I think the idea was to hot-wax first then top up with the drip wax.

learnincurve posted:

Personally I’m playing the how little can I spend game*; WD40 chain lube, tyres filled with slime, flat pedals that came with the bike - there is a 10mph speed limit on bikes where I ride and “bike calming measures”/dogs on extender leads so the bike culture here is super chill, some people spend thousands, some hundreds and no one judges anyone else. Apart from those packs of road bikers who come thundering along, because it showed green on Google maps, bullying everyone out the way on the canal path and then immediately hitting /\ after /\ everyone else can’t stand those guys.
e; it is very very funny that all the top Strava times were put in before all the metal obstacles.

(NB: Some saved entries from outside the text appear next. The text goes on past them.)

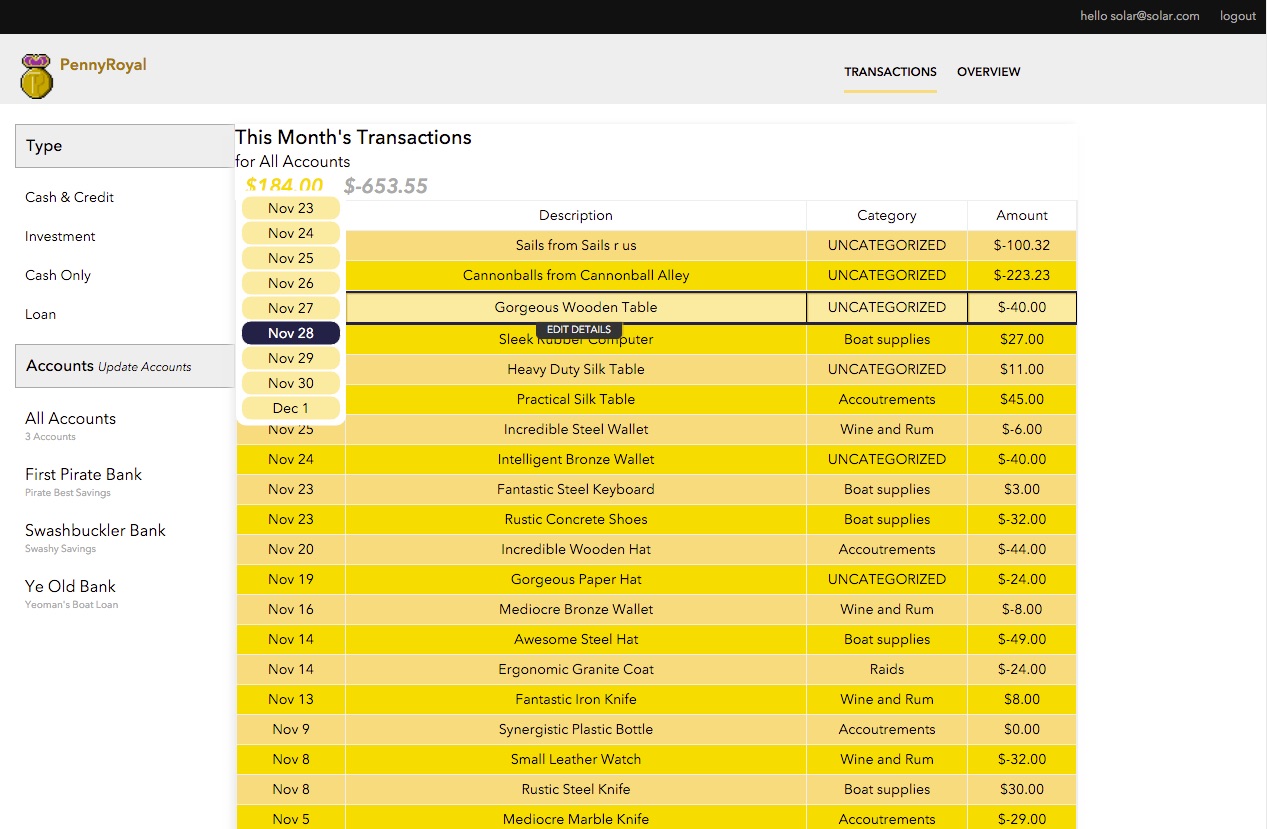The height and width of the screenshot is (829, 1267).
Task: Click the Gorgeous Wooden Table category cell
Action: (x=886, y=307)
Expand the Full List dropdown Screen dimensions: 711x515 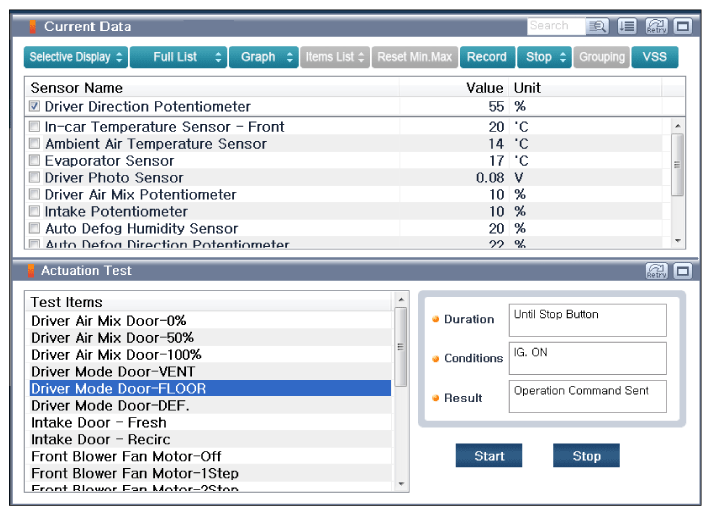(x=179, y=57)
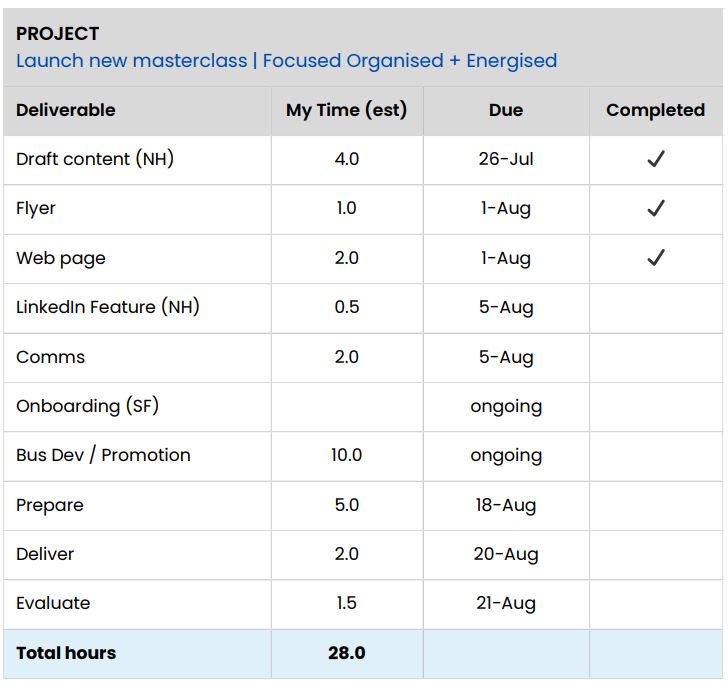Click the empty Onboarding time cell
728x684 pixels.
(346, 406)
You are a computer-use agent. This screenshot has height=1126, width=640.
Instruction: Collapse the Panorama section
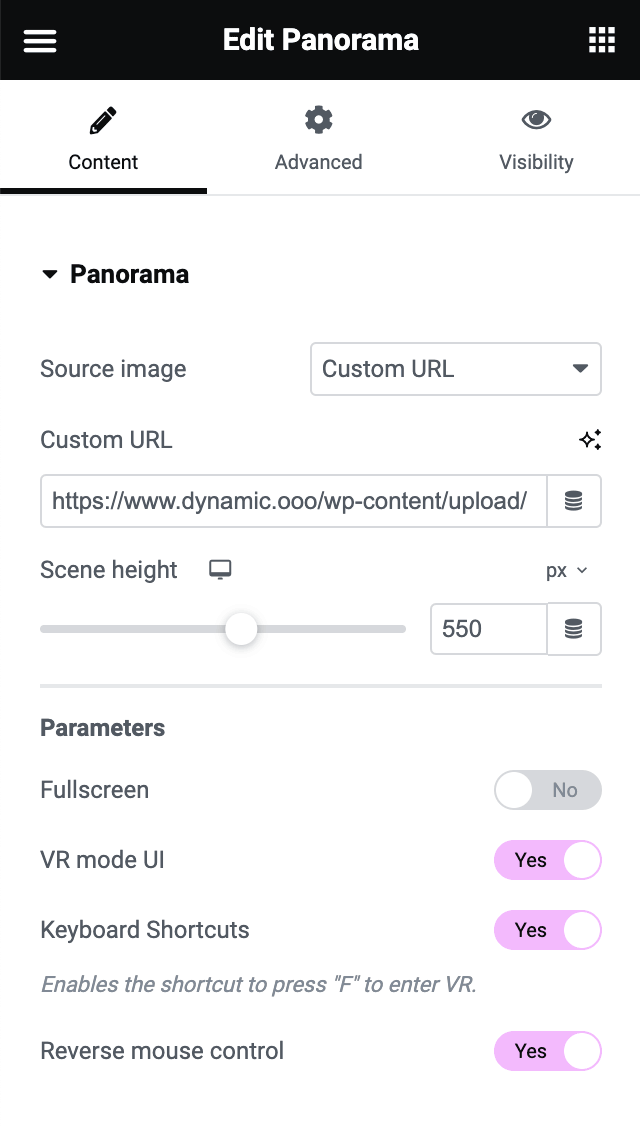click(x=115, y=275)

*when this 15-20 year hybrid dies I got my eye on a flat bar gravel tourer, but it just won’t die
I recycle old candles, in my slow cooker that cost £6 of Facebook market place.
I picked up a hybrid that was put out for the bin men.

learnincurve
May 15, 2014

Smoosh
You can pick up Continental and Schwalbe hybrid tyres off of eBay for about £13 a pair as people rip them off their brand new bikes to put more expensive ones on.

(Not to say my life wouldn’t be considerably improved by spending the money on decent gravel tyres but that would be cheating the game)

e.pilot
Nov 20, 2011

sometimes maybe good
sometimes maybe shit

frogbs posted:

New thread title contender for sure.

:hmmyes:

rngd in the womb
Oct 13, 2009

Yam Slacker

Bottom Liner posted:

I switched from clips to flats on bikepacking races and will never go back. The rigid position gave me a lot of ankle/knee pain over mutli long riding days and that disappeared when I switched, so my endurance is a lot better now. I still ride and love clipless on the road but for endurance stuff flats have been a real game changer for my body.

Just out of curiosity, but did you try a bike fit to make the clipless shoes work better for you?

Dren
Jan 5, 2001

Pillbug

frogbs posted:

New thread title contender for sure.

sorry but the new thread title is “drill the frame”

learnincurve
May 15, 2014

Smoosh

rngd in the womb posted:

Just out of curiosity, but did you try a bike fit to make the clipless shoes work better for you?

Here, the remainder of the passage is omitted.